Shortly before the scheduled Case Management Conference, some of the defendants discovered that Thomas Fair did not believe the agreement for the $5 million for purchase of his stock and interests applied to some of the business interests. There were also tax issues that were still to be resolved and not addressed. At the Case Management Conference, Bakhtiari's attorney asked for a continuance indicating that they had reached a settlement and were in the process of ironing out some of the complicated tax issues.

Another Case Management Statement was then filed, which said that the parties "...were ultimately unable to reach an agreement as to the scope and subject matter of the proposed settlement ...should be resolved through the regular court process." Fair's attorney demanded arbitration of the matter as per a paragraph of the settlement memorandum signed by all parties at the mediation and filed a motion to compel (force) arbitration. Defendant's counsel stated that the settlement memorandum could not be binding (hold the parties to the agreement) because they had never actually come to a meeting of the minds (full agreement and understanding) on key provisions of the case and the memorandum was therefore inadmissible.

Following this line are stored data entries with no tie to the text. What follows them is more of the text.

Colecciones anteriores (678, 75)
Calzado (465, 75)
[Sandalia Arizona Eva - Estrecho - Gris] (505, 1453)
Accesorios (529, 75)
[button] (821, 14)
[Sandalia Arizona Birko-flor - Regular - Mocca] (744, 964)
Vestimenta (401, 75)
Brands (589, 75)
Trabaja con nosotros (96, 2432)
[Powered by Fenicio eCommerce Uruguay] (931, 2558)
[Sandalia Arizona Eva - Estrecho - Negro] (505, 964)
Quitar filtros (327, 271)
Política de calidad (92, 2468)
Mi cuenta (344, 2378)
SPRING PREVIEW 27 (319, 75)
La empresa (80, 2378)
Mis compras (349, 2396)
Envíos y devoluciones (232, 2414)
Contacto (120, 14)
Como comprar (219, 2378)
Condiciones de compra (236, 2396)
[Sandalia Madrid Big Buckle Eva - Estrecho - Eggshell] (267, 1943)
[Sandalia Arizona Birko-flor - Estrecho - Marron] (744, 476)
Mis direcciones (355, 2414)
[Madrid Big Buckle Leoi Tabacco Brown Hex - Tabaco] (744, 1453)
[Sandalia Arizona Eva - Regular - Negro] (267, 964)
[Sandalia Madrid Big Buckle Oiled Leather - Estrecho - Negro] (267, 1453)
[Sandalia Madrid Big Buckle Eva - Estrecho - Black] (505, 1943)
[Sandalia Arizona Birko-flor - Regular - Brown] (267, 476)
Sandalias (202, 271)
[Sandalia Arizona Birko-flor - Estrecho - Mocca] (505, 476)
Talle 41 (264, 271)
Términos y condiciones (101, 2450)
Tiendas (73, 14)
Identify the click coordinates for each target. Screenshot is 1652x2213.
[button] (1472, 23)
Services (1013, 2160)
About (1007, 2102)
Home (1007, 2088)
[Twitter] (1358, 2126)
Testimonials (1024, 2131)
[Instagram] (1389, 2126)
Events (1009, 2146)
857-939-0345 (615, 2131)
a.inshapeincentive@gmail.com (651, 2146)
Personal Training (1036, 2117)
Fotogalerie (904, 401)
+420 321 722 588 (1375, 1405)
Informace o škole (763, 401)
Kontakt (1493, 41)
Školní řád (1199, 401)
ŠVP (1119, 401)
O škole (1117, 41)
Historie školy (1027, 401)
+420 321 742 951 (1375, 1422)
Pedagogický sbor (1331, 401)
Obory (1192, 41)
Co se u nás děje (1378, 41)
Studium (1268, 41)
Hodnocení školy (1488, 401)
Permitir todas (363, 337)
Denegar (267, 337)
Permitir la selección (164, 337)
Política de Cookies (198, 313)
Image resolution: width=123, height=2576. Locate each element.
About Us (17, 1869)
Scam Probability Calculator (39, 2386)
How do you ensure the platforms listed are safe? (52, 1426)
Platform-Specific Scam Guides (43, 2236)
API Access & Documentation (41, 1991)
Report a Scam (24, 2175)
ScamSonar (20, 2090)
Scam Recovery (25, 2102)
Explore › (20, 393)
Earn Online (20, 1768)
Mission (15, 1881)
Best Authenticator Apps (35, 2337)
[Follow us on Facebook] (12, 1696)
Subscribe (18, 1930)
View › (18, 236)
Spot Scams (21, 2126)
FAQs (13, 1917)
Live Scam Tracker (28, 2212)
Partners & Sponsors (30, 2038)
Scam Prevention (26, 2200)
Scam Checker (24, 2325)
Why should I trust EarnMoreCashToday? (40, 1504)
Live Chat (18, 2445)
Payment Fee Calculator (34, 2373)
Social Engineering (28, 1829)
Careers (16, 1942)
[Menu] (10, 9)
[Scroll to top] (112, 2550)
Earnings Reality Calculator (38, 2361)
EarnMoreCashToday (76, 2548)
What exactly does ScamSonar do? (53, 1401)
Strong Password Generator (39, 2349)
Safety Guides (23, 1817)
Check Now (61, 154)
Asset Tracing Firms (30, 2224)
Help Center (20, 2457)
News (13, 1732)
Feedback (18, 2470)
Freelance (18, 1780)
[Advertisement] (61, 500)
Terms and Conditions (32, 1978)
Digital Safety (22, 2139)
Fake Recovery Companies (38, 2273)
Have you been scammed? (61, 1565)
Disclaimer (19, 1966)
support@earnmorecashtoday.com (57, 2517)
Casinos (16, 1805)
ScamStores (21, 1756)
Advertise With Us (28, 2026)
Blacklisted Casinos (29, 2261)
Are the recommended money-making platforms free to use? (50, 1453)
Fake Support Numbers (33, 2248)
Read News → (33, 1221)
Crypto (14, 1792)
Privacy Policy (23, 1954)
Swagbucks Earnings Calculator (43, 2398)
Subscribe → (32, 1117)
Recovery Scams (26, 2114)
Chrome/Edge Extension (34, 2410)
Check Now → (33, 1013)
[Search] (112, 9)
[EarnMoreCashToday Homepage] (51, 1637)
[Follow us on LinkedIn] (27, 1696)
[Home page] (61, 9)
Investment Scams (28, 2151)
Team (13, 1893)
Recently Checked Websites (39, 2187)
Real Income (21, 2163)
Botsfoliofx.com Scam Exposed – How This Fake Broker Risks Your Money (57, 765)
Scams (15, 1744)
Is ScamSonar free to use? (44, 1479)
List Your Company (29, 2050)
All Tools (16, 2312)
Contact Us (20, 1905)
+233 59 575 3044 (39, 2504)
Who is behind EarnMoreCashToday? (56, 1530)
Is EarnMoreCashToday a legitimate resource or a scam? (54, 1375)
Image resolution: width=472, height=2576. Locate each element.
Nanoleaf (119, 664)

The trial court denied the motion to compel binding arbitration because the settlement papers signed at the mediation were inadmissible and therefore, there was no arbitration agreement. When appealed, the Court of Appeal reversed the trial court's decision because they saw the provision, "...[a]ny and all disputes subject to ... arbitration rules" to mean that all parties meant for the settlement memorandum to be enforceable. The Court of Appeal indicated that since the memorandum included "words to that effect" it was admissible.

This matter was then taken to the Supreme Court of California. The same statutes were reviewed as well as the case of Weddington Productions, Inc. v. Flick, which had a similar situation and discussed that "consent" and "mutuality" must be in an agreement. Because of the ambiguous language in the settlement memorandum, there is no definitive mutual consent in the settlement memorandum -particularly on the issue of what all of Fair's stock and interests were.

The Supreme Court of California agreed with the trial court, overturning the Court of Appeal. There was no "written settlement agreement" because the settlement memorandum signed at the mediation was not admissible.